Stored items
===
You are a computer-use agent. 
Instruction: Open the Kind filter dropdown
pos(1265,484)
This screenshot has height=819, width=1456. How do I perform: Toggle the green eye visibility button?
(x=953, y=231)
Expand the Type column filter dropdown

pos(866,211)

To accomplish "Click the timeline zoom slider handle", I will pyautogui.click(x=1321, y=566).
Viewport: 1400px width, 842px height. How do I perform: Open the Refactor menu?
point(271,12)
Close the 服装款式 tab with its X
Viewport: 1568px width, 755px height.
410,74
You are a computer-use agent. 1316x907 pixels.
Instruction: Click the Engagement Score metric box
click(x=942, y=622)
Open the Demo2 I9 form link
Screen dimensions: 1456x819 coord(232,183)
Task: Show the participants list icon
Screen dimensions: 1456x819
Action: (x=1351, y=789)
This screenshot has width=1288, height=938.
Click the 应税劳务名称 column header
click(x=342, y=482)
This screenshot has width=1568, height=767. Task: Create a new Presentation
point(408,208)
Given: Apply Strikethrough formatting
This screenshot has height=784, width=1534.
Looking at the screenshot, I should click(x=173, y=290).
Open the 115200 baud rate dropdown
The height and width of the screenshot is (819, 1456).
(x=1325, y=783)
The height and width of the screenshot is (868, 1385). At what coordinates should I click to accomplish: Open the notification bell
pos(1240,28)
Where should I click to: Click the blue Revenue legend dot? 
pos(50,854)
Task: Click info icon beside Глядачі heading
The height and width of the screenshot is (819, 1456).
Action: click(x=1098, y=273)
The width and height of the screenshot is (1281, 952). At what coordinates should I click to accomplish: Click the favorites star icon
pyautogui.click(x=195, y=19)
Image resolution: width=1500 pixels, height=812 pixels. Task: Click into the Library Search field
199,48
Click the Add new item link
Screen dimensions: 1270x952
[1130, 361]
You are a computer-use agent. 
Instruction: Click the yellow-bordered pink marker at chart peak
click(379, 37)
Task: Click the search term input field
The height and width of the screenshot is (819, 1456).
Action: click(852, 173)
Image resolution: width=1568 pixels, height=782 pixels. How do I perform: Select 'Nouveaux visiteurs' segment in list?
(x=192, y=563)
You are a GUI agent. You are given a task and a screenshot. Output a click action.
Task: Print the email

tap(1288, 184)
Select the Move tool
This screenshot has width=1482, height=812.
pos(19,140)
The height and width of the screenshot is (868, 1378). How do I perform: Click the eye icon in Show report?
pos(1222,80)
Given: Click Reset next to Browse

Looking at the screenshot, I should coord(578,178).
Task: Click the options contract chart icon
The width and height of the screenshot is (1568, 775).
===
What to work on: The required result is an exact repeat of the records above from the line containing "Task: Click the options contract chart icon" to their final line.

Answer box:
Task: Click the options contract chart icon
The width and height of the screenshot is (1568, 775).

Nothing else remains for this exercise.